The various adjustment formulas use different normal values of albumin. We normalised to 40 g/L, as did Payne et al,5 while Orrell4 used 34 g/L and Berry et al 746 g/L. The choice of normal albumin value does not influence the diagnostic accuracy, because adjusted calcium=calcium+coefficient×(normal albumin−albumin)=calcium+coefficient×normal albumin−coefficient×albumin= calcium+constant+coefficient×albumin. Adding a constant to the value of a diagnostic marker does not change its diagnostic accuracy. The choice of normal albumin value does, however, influence the optimal cut-off value of albumin-adjusted calcium. Finding the optimal cut-off value could be done by ROC analysis if the prevalence of the clinical condition and the consequences of false and true positive and negative results are known,22 but such an analysis was beyond the scope of this work.

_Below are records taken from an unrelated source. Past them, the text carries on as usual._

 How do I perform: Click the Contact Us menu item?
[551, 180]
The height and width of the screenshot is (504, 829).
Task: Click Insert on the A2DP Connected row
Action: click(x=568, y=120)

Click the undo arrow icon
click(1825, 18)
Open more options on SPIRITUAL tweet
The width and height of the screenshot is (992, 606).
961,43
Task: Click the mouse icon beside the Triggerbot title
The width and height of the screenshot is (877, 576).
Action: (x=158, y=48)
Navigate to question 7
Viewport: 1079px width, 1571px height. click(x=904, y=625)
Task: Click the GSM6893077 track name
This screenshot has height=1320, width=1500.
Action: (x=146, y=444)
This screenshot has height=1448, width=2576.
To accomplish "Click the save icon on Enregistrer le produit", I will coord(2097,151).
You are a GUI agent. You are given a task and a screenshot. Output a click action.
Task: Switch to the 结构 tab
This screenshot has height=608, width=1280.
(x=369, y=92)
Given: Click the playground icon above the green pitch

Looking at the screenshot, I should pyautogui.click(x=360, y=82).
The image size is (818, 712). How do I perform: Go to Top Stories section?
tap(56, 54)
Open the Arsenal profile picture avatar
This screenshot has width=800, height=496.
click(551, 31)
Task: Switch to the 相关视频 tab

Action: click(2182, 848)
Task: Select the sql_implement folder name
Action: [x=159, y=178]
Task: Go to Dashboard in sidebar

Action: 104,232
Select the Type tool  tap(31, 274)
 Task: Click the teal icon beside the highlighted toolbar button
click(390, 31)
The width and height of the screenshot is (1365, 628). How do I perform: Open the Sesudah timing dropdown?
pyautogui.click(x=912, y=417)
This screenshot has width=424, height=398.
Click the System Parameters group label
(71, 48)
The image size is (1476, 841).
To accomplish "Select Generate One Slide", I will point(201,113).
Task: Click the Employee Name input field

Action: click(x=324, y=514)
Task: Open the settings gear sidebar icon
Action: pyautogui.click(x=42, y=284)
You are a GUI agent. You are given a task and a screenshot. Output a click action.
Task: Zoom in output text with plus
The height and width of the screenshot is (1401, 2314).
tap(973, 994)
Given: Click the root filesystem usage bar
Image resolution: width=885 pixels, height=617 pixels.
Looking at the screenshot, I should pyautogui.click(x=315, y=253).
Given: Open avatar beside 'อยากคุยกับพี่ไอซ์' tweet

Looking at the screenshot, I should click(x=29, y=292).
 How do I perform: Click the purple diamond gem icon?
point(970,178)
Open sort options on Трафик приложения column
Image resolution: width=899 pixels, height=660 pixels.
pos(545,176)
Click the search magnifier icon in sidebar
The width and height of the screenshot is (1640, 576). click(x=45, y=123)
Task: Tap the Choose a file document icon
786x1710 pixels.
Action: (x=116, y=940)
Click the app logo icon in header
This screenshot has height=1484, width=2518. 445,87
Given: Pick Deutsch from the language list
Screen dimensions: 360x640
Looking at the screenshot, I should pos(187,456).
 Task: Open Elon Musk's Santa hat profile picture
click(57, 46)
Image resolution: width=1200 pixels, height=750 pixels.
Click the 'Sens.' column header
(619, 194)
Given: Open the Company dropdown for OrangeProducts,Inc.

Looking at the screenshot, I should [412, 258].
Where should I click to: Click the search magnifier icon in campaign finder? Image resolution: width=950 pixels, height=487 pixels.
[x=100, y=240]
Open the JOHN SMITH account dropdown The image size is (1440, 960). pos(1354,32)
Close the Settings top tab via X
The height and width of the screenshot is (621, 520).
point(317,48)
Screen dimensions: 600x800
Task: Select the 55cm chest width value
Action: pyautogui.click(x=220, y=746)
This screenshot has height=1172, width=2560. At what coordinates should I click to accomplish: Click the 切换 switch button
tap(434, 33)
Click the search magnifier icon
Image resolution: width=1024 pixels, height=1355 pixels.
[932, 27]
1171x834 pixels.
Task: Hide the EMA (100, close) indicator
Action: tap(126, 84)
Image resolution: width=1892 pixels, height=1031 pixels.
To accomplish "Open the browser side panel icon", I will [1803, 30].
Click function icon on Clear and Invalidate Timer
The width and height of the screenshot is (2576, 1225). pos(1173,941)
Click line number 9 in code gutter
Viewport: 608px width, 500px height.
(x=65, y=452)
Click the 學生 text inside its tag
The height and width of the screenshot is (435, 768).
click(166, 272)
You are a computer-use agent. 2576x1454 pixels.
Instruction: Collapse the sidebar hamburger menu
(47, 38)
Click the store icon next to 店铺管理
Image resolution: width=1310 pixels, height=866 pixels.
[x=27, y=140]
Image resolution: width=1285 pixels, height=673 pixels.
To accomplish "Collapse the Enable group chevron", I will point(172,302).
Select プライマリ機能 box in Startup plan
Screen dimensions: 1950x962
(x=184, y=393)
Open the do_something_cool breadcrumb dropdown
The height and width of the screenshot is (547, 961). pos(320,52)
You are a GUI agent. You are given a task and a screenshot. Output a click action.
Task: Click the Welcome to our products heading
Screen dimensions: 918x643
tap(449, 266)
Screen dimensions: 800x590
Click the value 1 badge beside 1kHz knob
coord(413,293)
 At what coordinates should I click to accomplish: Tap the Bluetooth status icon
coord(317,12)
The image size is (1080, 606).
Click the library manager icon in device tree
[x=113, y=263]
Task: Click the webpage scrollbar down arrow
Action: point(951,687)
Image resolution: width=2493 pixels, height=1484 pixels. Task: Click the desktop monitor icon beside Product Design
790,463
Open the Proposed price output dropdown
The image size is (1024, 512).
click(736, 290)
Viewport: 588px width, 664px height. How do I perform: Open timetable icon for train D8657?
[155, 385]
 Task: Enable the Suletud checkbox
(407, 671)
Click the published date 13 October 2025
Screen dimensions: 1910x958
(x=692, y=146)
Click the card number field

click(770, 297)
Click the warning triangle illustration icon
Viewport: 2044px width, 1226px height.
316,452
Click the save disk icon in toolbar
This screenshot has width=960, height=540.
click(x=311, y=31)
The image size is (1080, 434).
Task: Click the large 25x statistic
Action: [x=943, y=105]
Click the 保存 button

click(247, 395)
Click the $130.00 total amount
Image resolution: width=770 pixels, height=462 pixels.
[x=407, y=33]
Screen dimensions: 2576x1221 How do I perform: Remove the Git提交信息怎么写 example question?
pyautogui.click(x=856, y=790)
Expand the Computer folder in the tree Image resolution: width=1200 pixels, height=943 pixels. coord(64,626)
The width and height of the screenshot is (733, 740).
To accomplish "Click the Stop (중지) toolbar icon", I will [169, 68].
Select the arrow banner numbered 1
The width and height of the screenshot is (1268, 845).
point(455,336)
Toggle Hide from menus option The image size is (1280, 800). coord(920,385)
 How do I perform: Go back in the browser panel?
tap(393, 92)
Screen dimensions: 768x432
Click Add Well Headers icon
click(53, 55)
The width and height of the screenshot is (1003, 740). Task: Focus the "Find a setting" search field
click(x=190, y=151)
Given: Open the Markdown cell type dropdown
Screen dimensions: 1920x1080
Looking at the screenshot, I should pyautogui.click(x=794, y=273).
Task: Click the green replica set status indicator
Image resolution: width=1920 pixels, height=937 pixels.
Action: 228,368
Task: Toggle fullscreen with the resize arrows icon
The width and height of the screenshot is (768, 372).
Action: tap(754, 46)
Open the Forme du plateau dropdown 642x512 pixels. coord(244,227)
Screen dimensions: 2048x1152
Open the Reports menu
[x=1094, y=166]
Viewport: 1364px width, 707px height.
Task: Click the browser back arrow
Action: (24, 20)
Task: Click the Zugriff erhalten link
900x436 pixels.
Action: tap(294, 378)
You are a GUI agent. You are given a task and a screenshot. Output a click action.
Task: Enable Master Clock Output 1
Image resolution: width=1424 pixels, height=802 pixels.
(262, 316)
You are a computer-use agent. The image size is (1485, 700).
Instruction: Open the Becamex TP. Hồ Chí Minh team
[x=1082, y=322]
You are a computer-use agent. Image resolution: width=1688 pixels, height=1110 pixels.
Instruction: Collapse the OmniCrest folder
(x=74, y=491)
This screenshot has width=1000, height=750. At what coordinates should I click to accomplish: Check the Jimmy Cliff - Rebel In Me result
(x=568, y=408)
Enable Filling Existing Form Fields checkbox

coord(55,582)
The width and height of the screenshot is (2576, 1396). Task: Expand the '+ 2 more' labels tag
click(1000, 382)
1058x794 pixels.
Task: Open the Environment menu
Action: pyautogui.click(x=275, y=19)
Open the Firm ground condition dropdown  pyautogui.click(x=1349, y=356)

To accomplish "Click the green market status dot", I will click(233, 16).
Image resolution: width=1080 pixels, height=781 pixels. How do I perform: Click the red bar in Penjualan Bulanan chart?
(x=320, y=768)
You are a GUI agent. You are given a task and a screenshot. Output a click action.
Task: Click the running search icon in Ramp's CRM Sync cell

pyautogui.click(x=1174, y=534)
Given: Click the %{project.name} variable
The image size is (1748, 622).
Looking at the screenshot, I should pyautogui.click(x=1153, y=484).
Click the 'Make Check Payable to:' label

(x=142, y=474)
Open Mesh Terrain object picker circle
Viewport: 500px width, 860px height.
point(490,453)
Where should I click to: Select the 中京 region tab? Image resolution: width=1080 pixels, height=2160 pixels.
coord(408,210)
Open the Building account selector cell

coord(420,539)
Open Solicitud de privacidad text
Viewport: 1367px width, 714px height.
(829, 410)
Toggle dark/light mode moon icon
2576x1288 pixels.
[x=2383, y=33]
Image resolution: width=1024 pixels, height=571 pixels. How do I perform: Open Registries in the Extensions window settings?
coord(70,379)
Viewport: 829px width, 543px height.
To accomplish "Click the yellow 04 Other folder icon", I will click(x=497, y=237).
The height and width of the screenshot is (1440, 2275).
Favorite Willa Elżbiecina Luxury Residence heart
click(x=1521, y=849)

As judged by ROC curve analysis, some of the other formulas taken from literature performed rather poorly in the diagnosis of hypocalcaemia in all patients (figure 1A,B), and in the diagnosis of hypercalcaemia in patients with eGFR <60 mL/min/1.73 m² (figure 1D). In the diagnosis of hypercalcaemia in patients with eGFR ≥60 mL/min/1.73 m², they all performed rather well (figure 1C). As judged by Harrell’s c index, unadjusted calcium was the most accurate diagnostic test in patients with eGFR <60 mL/min/1.73 m², and not inferior to any formula in patients with eGFR ≥60 mL/min/1.73 m². The commonly used BMJ formula (Calcium_adj(mmol/L)=total calcium(mmol/L)+0.02×(40 − albumin (g/L), suggested in BMJ in 19776), was significantly less accurate than unadjusted calcium in both eGFR groups. All calcium measures performed better in patients with eGFR <60 mL/min/1.73 m² than in those with eGFR ≥60 mL/min/1.73 m². The ROC curve analyses partly corroborated this; however, in the diagnosis of hypercalcaemia in patients with eGFR ≥60 mL/min/1.73 m², some albumin-adjustment formulas performed slightly better than unadjusted calcium. Furthermore, the calcium measures were no better in patients with eGFR <60 mL/min/1.73 m² than in patients with eGFR ≥60 mL/min/1.73 m². We have no explanation of this divergence between the two methods of evaluating diagnostic accuracy, other than the information loss from dichotomisation of the continuous gold standard in the ROC curve analyses. This loss of information was partly taken into consideration, as we used four different definitions of hypocalcaemia and hypercalcaemia in the ROC curves analyses. We extended both definitions downwards from our reference limits of 1.18 and 1.32 mmol/L, as more recent work indicates that our reference limits may be somewhat high.23 As expected, the area under the ROC curves increased when hypocalcaemia and hypercalcaemia were defined more stringently, that is, when the diagnoses represented more pathological cases.